Sunday, January 22, 2012

Stray Thoughts

Don't check the date on your hot fudge sauce after you've poured it on your sundae.

What an Eizabeth thing to think. Writing JustMe: and being in Elizabeth's head was great fun. I wrote every funny stray thought that came to me without worrying about being polite, politically correct, or hurtful. Then I published JustMe: and started to worry. Elizabeth isn't all sweetness. Would readers like her? Would they get her sense of humor?

According to Elizabeth:

"I've learned I can't get by with my charm. My father would probably charge me rent."
"Women talk to think. it's how we understand what we're thinking-- we have to hear it said."
"My mother has been complaining of her so-called invisibility for years, if she was quieter Dad and I might have chance at ignoring her into nonexistence."
"Civility is easier to achieve if you eat first."

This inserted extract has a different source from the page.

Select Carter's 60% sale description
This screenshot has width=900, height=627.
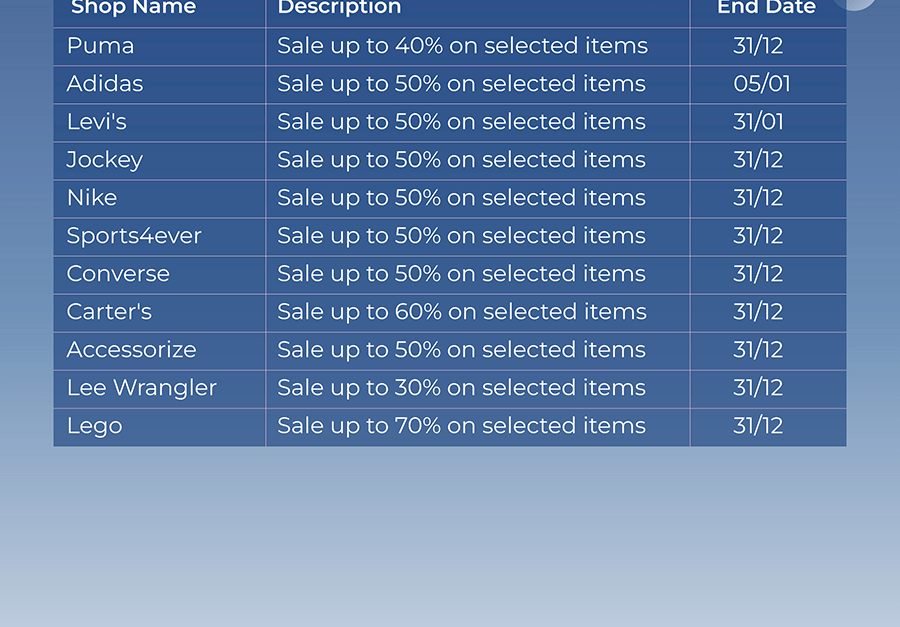coord(461,312)
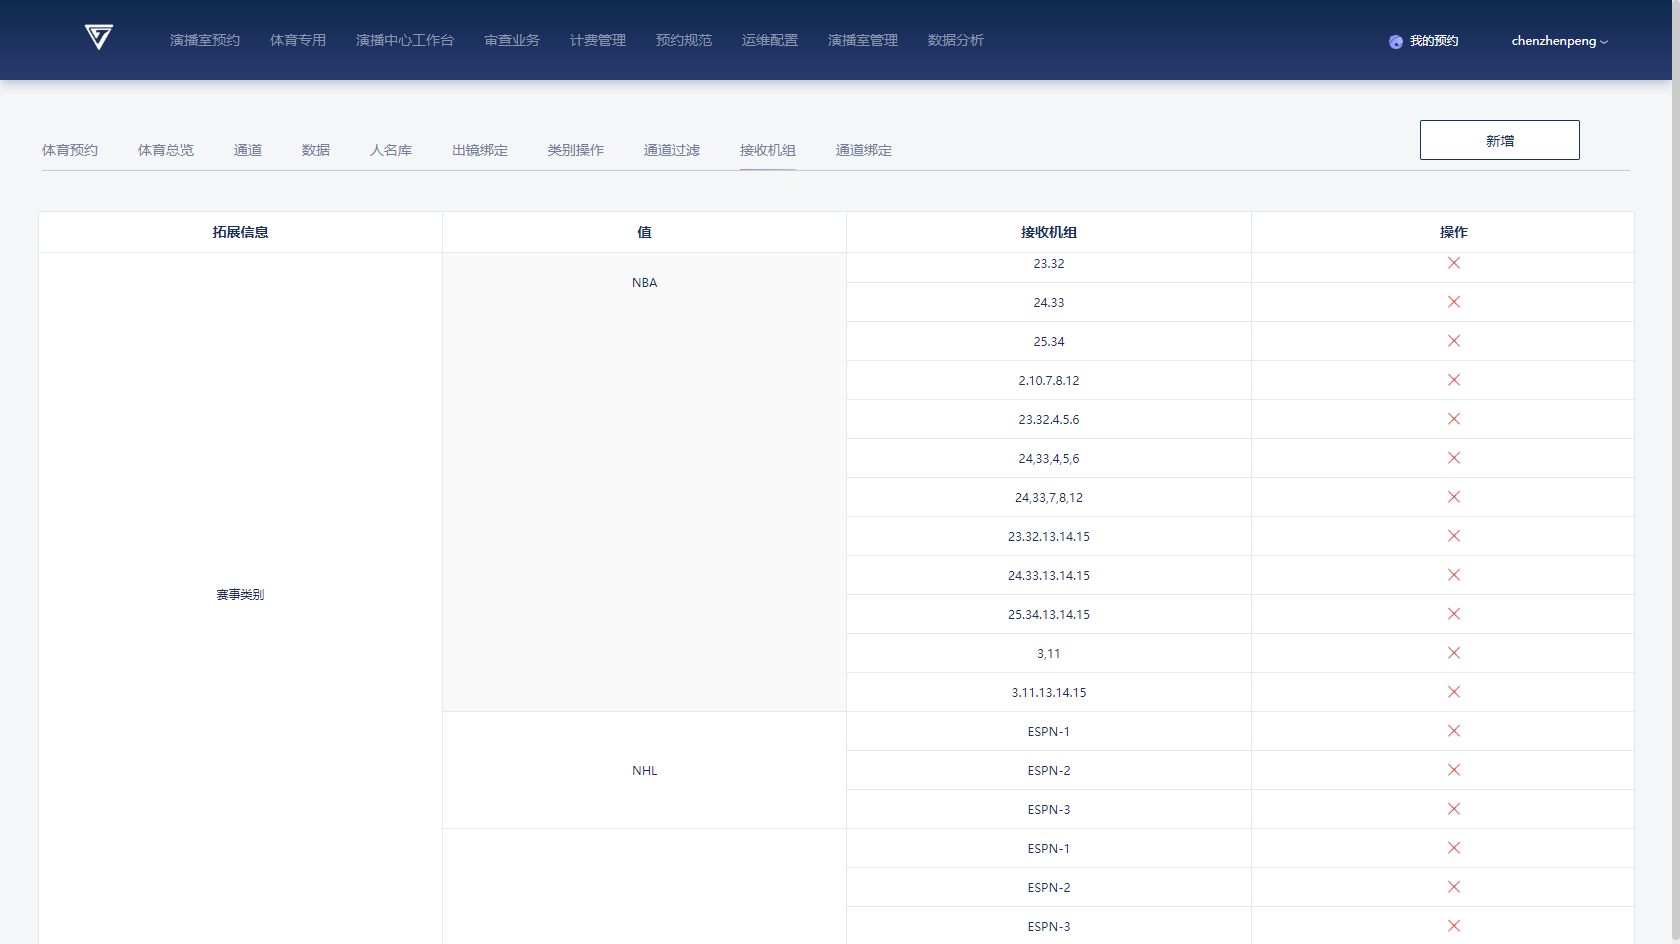
Task: Switch to the 体育预约 tab
Action: (70, 150)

Wednesday, January 4, 2012

Why read JustMe:?

For the characters.
While JustMe: is Elizabeth's story, she is surrounded by people as quirky (and more so) than your own friends and family. So who do readers like best?
No surprise to Melanie and me, Jessie is getting the majority of the votes. We love Jessie too. Jessie, a hermaphrodite, is first a work acquantance of Elizabeth's and then a friend and for a short time, an apartment mate. Like Elizabeth she tries to fit in by being what people expect her to be, but this means hiding who she is. She tries on different guises -- a woman, a lesbian, an homosexual, a cross-dresser, a man. But as she says she doesn't belong to any team.  Like Elizabeth, she is searching for who she is. Jessie's caring and sensitive nature has won readers's hearts. And we root for her.

By the way, the picture is from the 2010 Blobfest.